Kay's 2007 book The Book of Marie explores the last half of the twentieth century through the lives of Southerners who reached maturity during the civil rights era. The Georgia Center for the Book in 2008 named The Book of Marie for its list of "Top 25 Books by Living Georgia Writers," an honor he previously received in 2005 for To Dance With the White Dog.

Terry Kay has also written two children's books, To Whom Angel Spoke: A Story of Christmas (1991), and The Seventh Mirror (2013). A number of his newspaper columns and essays have been collected in a collection titled Special K: The Wisdom of Terry Kay.

In 2007 Kay was awarded the Stanley W. Lindberg Award, which is presented every other year by the Georgia Center for the Book to a person who has made important contributions to the literary culture of Georgia through a lifetime of work and accomplishment.

In 2011 Kay published the novel Bogmeadow's Wish, a light romantic story about an Georgia man embarked on a magical trip in Ireland to scatter his Irish grandfather’s ashes, and the short story collection The Greats of Cuttercane, for which he received another Georgia Author of the Year Award. A 2009 recipient of a Georgia Governor's Award in the Humanities, Kay received a Lifetime Achievement Award from the Georgia Writers Association in 2011. Kay's most recent novels are Song of the Vagabond Bird: A Story of Obsession (2014), which is set in South Carolina therapy retreat, and The King Who Made Paper Flowers, a modern political parable set in Savannah.

Kay and his wife of more than fifty years lived in Athens, Georgia, where he died of liver cancer in 2020. Kay is survived by his wife and four children. 

Bibliography

The following titles by Terry Kay may be found in the Hall of Fame collection of the Hargrett Library:

The Book of Marie. Macon, Ga.: Mercer University Press, 2007.

Dark Thirty. New York: Pocket Books, 1985, c1984.

The Year the Lights Came On. Athens: University of Georgia Press , 1989.
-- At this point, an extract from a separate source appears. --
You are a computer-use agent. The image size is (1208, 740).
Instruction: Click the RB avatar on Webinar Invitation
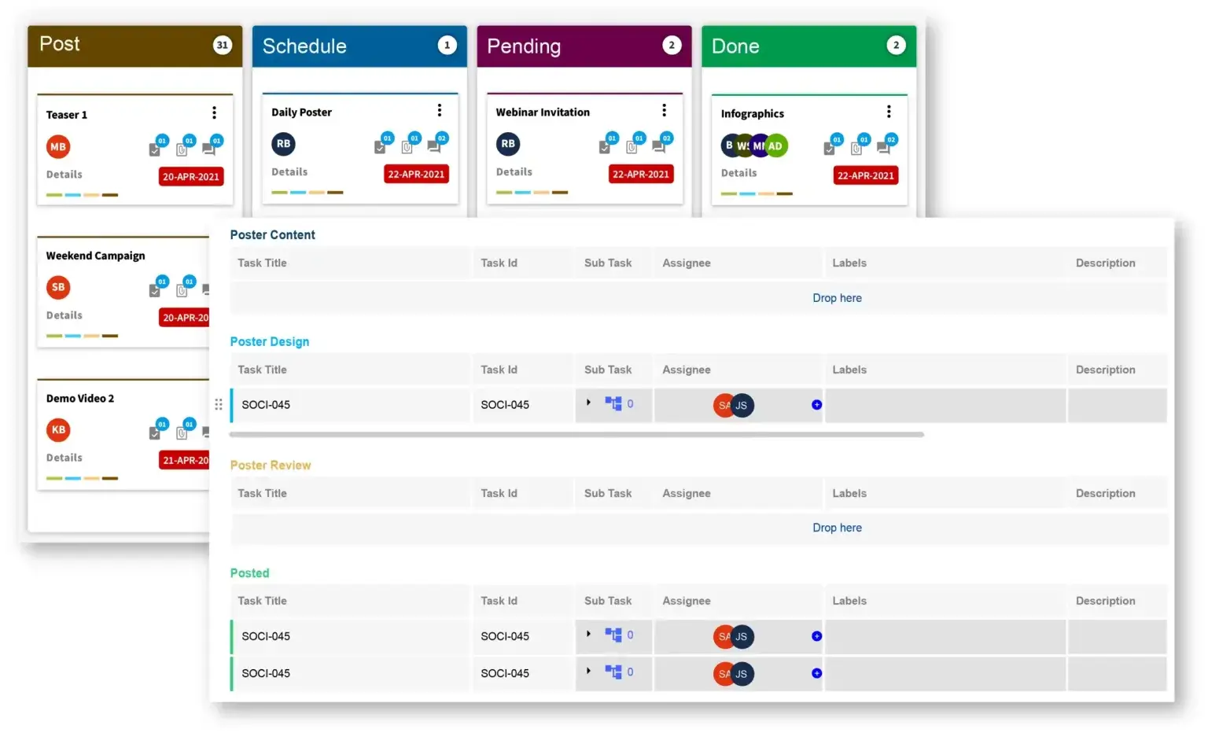tap(508, 144)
To Dance with the White Dog. Atlanta: Peachtree Publishers, 1990.

Taking Lottie Home. New York: William Morrow, 2000.

The Valley of Light. New York : Atria, 2003.
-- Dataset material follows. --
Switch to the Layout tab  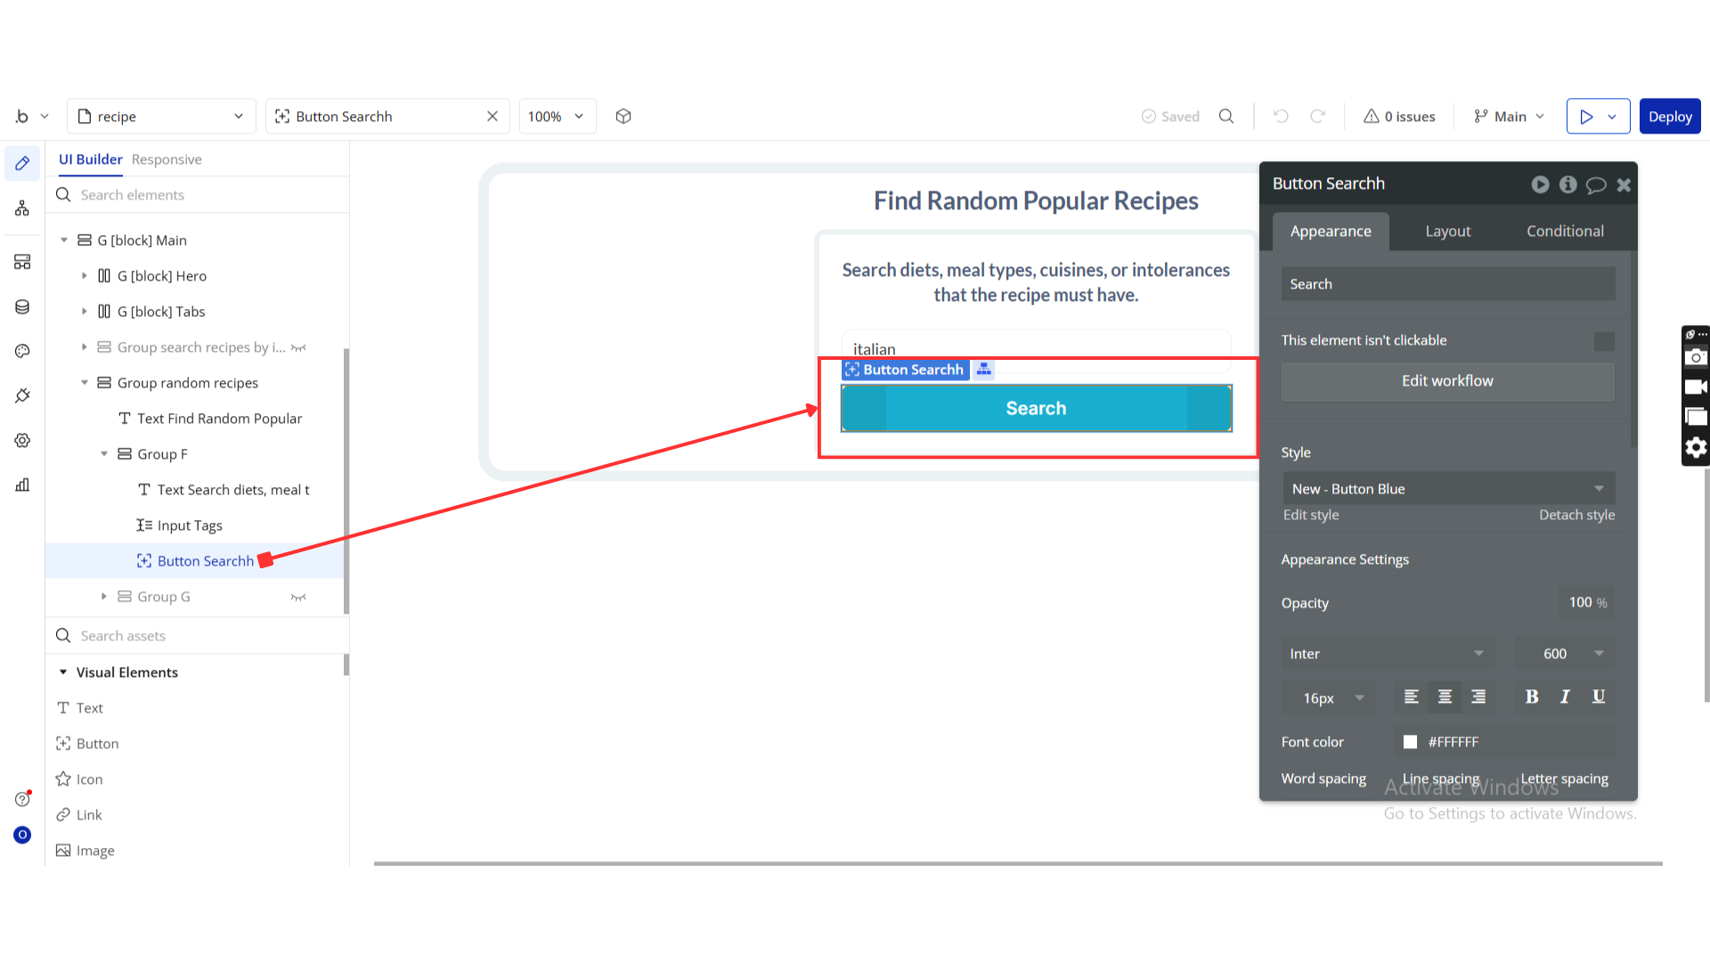tap(1447, 232)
After Eli. Boston: Houghton Mifflin, 1981.

To Whom the Angel Spoke: a Story of Christmas. Atlanta: Peachtree Publishers, 1991.

Dark Thirty. New York: Poseidon Press, 1984.

Shadow Song. New York: Pocket Books, 1994.

The Runaway. New York: William Morrow, 1997.

The Kidnapping of Aaron Greene. New York: William Morrow, 1999.

Special Kay: The Wisdom of Terry Kay. Athens: Hill Street Press, 2000.

Bogmeadow's Wish. Macon GA: Mercer University Press, 2011.

The Greats of Cuttercane. Macon GA: Mercer University Press, 2011.

The Seventh Mirror. Macon, GA: Mercer University Press, 2013.

Song of the Vagabond Bird. Macon GA: Mercer University Press, 2014.

The King Who Made Paper Flowers. Macon GA: Mercer University Press, 2016.